From Cow Chips to Fake Drugs, Panel Explores Blockchain’s Potential

Xconomy Wisconsin — 

If you keep hearing your tech-savvy colleagues and friends using the term “blockchain,” but still feel like you don’t quite understand what they’re referring to, you’re not the only one. Even top executives at large financial services firms are still getting a handle on the emerging technology and its potential impact.

Blaise Beaulier is vice president of enterprise projects and support at the Milwaukee-based life insurance giant Northwestern Mutual. He said that last year, at a lunch meeting of executive officers at the company, CEO John Schlifske sat down next to Beaulier. One topic on the agenda that day was blockchain, a way to create a public record of transactional data so that those transactions later can be authenticated, but which also allows the parties involved to keep certain information private by encrypting it.

“[Schlifske] said, ‘OK, Blaise. I stayed up all night last night reading a book on blockchain. Is this going to disrupt our company or isn’t it?,’” Beaulier recalled.

Beaulier didn’t have a straightforward “yes” or “no” answer for Schlifske, but said that prior to the meeting, engineers and software developers at Northwestern Mutual had been experimenting with blockchain technology and brainstorming potential applications for it in the insurance and financial services industries.

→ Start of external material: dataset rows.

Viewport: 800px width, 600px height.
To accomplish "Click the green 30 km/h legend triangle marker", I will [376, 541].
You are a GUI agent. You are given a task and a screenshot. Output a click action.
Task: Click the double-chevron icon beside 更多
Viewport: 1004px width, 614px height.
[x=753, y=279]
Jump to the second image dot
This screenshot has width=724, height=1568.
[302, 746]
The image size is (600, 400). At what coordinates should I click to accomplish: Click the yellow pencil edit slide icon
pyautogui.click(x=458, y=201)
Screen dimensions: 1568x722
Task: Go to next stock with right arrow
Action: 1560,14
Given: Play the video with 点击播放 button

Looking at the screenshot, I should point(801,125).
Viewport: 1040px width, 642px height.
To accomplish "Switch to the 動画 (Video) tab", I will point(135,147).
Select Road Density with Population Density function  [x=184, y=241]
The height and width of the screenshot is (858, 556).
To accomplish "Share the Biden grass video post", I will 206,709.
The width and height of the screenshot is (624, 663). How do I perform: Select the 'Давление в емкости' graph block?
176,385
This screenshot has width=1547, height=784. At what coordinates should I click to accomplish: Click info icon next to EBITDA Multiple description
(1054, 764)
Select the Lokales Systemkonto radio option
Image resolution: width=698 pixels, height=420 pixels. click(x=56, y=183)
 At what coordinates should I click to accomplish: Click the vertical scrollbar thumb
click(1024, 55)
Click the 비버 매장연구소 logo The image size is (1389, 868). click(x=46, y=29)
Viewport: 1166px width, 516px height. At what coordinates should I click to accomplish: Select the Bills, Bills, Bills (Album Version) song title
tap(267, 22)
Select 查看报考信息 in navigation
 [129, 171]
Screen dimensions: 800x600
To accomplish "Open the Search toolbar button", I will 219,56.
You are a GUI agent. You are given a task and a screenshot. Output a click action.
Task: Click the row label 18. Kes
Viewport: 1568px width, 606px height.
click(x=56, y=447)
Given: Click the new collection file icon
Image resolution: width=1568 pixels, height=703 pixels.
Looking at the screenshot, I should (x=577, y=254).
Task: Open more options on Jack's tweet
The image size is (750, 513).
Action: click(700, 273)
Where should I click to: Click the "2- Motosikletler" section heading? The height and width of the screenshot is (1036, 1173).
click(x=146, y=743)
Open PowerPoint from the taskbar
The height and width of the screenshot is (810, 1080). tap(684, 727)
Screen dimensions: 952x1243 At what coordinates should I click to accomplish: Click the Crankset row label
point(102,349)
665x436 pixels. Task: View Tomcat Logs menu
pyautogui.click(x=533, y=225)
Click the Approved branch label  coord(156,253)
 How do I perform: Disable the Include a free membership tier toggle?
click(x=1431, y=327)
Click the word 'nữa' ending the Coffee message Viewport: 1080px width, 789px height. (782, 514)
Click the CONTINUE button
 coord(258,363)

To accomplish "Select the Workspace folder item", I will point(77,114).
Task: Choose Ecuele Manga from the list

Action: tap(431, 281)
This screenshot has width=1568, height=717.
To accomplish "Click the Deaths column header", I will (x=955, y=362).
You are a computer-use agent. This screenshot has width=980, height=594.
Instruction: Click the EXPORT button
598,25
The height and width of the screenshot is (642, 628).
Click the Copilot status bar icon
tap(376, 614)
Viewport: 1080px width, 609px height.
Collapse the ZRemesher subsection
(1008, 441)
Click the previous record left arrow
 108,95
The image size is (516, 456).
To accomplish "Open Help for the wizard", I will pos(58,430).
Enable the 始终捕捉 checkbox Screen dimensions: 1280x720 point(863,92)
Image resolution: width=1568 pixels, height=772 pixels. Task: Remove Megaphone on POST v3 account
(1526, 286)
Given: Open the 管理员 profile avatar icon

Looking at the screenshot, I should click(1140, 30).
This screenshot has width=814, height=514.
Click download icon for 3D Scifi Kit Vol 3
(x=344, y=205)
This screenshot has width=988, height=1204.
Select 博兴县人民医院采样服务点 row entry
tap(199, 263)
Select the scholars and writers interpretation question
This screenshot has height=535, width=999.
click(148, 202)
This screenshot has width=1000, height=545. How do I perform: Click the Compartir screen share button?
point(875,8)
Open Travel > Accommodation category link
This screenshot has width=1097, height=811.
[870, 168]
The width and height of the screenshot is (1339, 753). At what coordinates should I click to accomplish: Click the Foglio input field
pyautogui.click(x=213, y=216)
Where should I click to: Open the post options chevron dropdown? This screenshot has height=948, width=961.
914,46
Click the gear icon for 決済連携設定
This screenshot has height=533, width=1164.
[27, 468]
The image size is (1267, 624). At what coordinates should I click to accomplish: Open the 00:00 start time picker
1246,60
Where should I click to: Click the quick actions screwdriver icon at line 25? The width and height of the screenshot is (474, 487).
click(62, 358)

In September, the month after the lunch meeting, the company held a two-day, blockchain-themed hackathon, Beaulier said. The winning project came from a lawyer at the company, who pulled in two engineers to help him create a way to potentially replace the Entrust identity authentication tokens that some workers at Northwestern Mutual and other organizations are required to use when logging in to work remotely, Beaulier said. These tokens are physical objects, like USB drives, that contain digital keys and can be used in combination with a password or PIN number to prove the person’s identity.

“They created a replacement for [the tokens] on blockchain,” he said. “They were frustrated with the token—losing it, not being able to read it. They created a process that would do two-form authentication on blockchain.”

Beaulier said that employees at his company are now exploring whether they can turn the concept into a software product that can be used internally, or by customers of the insurer.

His comments were part of a panel discussion held on Thursday in Madison, WI, as part of WTN Media’s annual Fusion conference for business executives. Participants in the forum described a number of known and potential use cases for blockchain technology. They also brought up some potential legal and regulatory challenges that may lie ahead for officials tasked with monitoring the use of blockchain in the business world.

Before diving into some of the panelists’ specific examples, it’s probably useful to explain a little bit more about what blockchain is, and why so many leaders in the tech industry are bullish on it.

As Peter Kirby, co-founder and CEO of Austin, TX-based Factom, told Xconomy in 2015, blockchain is designed so that data on a transaction between two or more parties are stored “in blocks, which are then stacked like bricks in a wall or links in a chain.” These chains are visible to the public, but those involved in an exchange can use encryption tools to ensure that certain information contained in individual blocks is kept private. Blockchain technology underpins cryptocurrencies such as Bitcoin, which can help facilitate anonymous transactions.